Regions with significant populations
- Turkey: Kilis, Gaziantep, Sivas Syria: Aleppo Iran: Azerbaijan

Languages
- Turkish

Religion
- Sunni Islam

Related ethnic groups
- Turkish people, Syrian Turkmen, Azerbaijanis

= Elbegli =

Turkoman tribe

Elbegli (Elbeyli or İlbeyli) is a Turkoman tribe mainly residing in Kilis, Gaziantep, and Sivas provinces in Turkey.

==History==
The tribe was mainly found around Sivas and Kemah before the Ottoman authorities resettled them near Sajur River during the 18th centuries. In mid-18th century, Carsten Niebuhr noted that the Elbeglis were 2 thousand tents in total, one half dwelling near Sivas and the other near Aleppo.
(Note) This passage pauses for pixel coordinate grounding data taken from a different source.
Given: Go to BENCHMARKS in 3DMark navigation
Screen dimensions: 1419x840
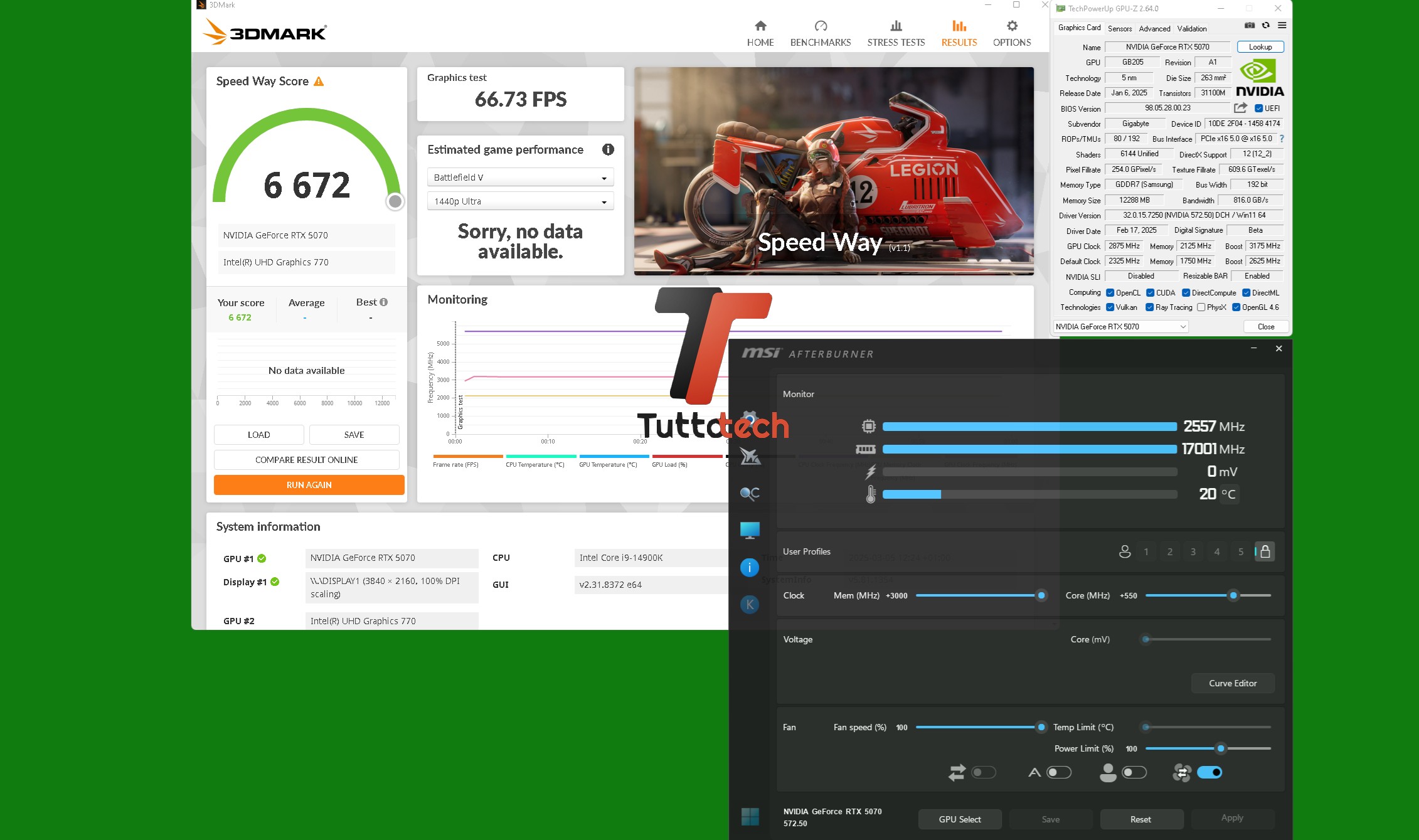Looking at the screenshot, I should pos(820,33).
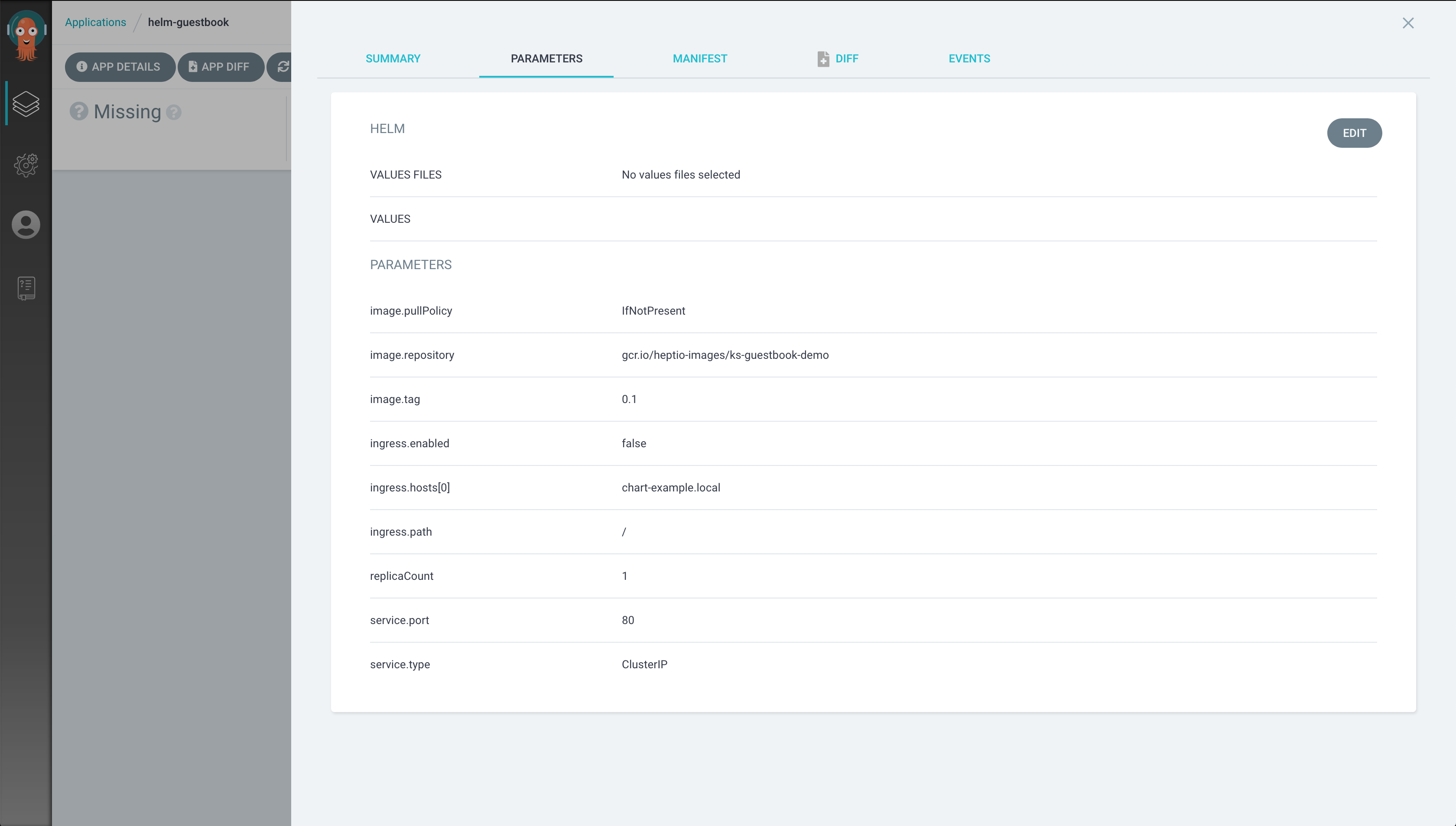
Task: Close the parameters panel with the X
Action: coord(1408,23)
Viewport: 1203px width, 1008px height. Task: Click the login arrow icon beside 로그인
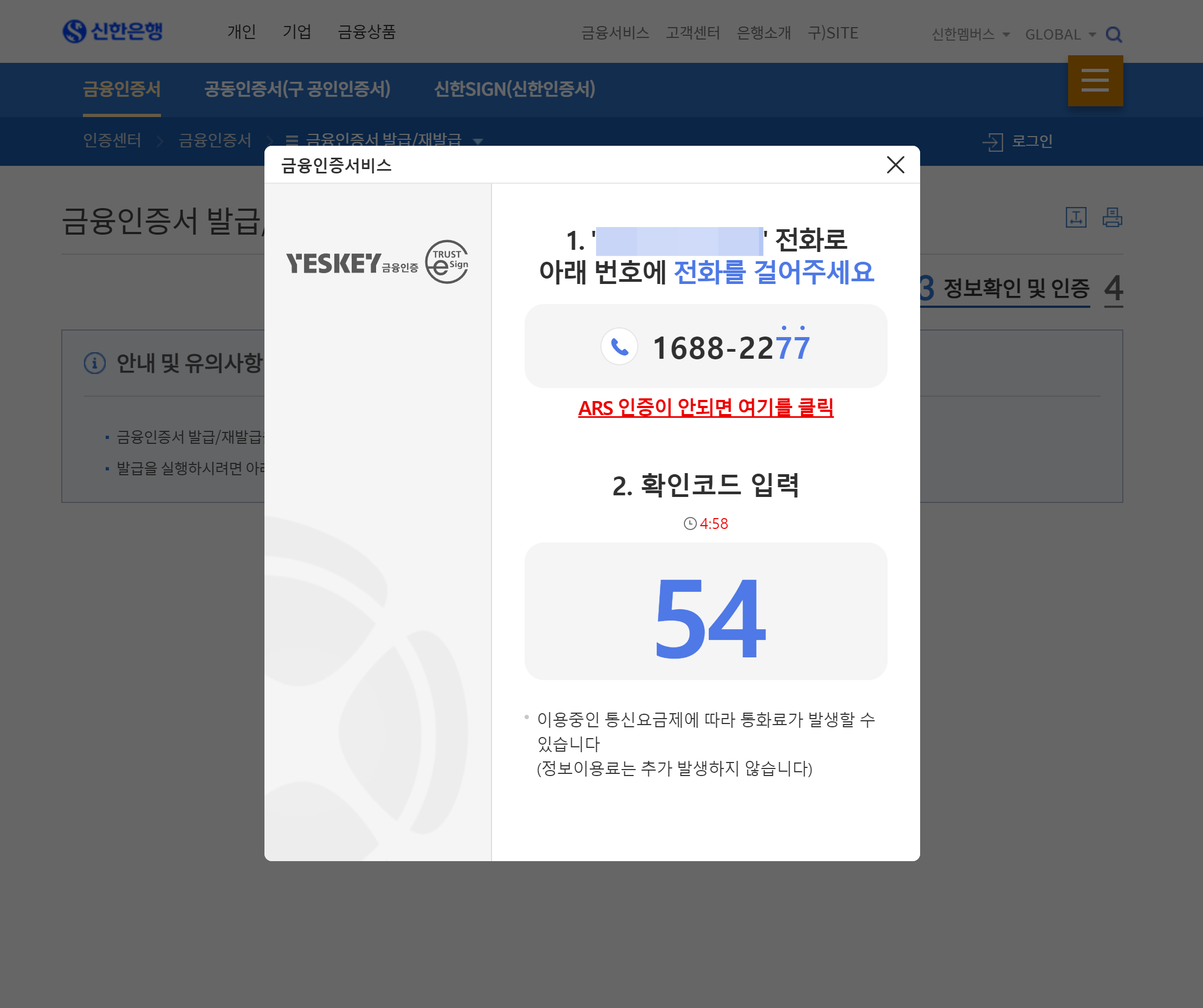(993, 141)

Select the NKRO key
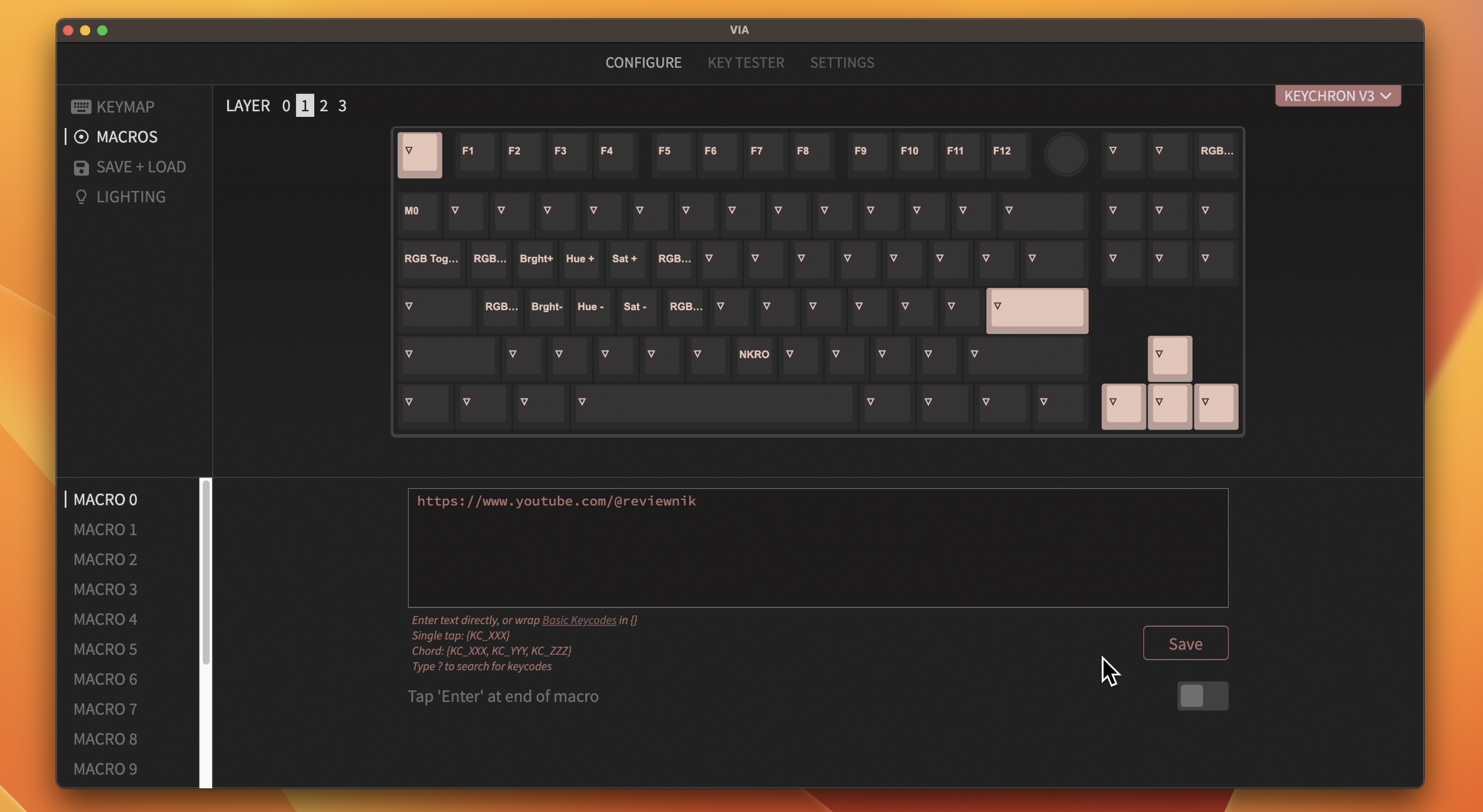click(754, 354)
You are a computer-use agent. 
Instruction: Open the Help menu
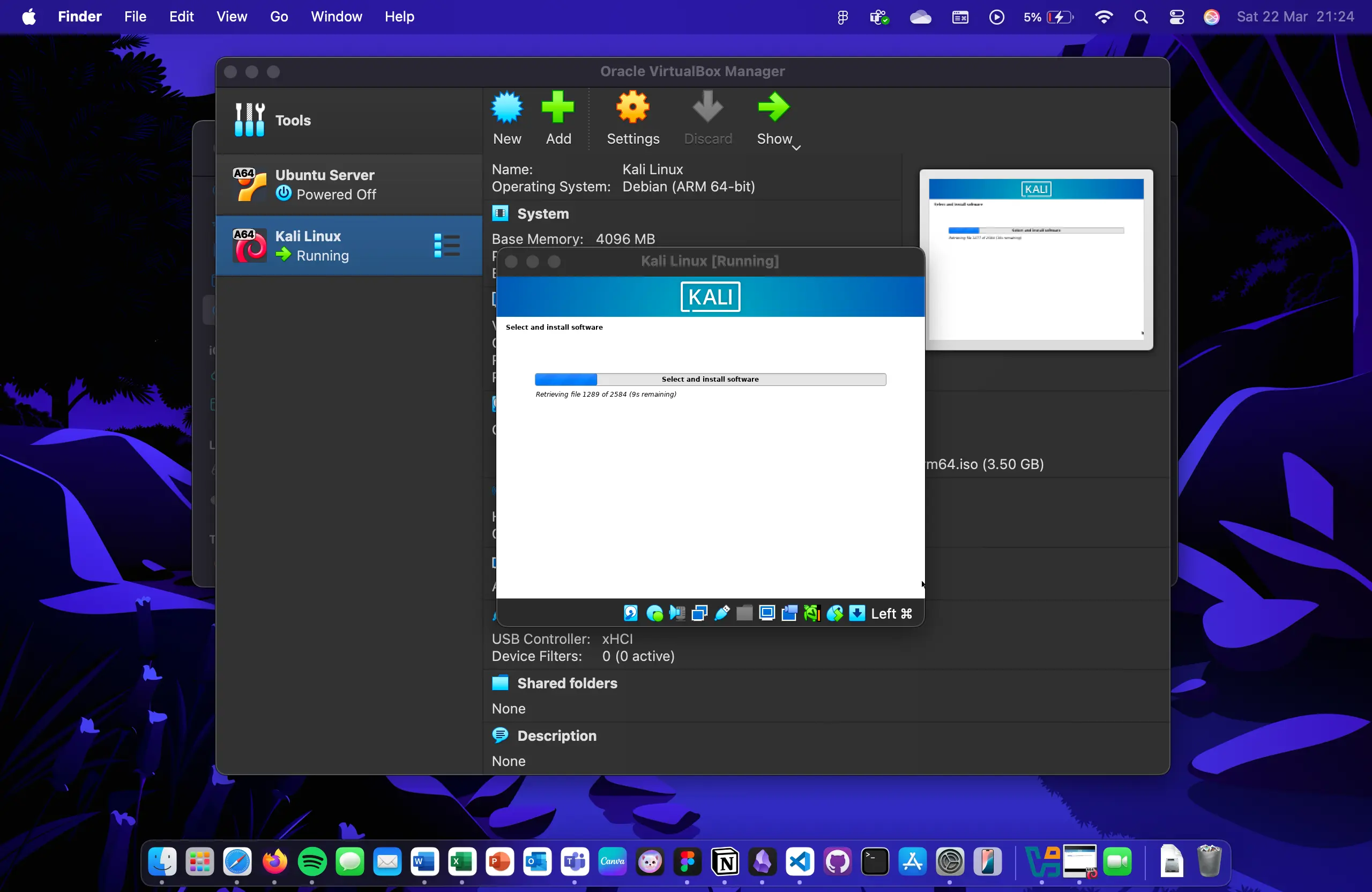pyautogui.click(x=399, y=17)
They were noted to be living north of Tadef in Syria by Christian missionaries in 1862. Throughout the 18th century, smaller communities of Elbegli appeared in the Ottoman records for the regions of Adana, Antakya, Latakia, and Harran. The administrative divisions within the Ottoman Empire that Elbegli densely settled were named after the tribe. The Ottoman vilayet of Aleppo included Elbegli nahiyah and Sivas vilayet included Elbegli kaza.
==Demographics==
In Sivas Province, Elbegli tribe inhabits the city of Sivas and 42 villages to the southwest of the city, towards Şarkışla. There are also several other villages spread out in other parts of the province. There are 20 historically Elbegli-inhabited villages in Tokat. The tribe inhabits at least 15 villages in Kilis and 13 villages in Gaziantep. In Syria, there are 30 Elbegli-inhabited villages near the Turkish border as well as 68 villages that the Elbegli settled but were Arabized, near Manbij and Raqqa. There are smaller numbers of Elbegli villages in the provinces of Yozgat, Kars, Iğdır, and Ordu.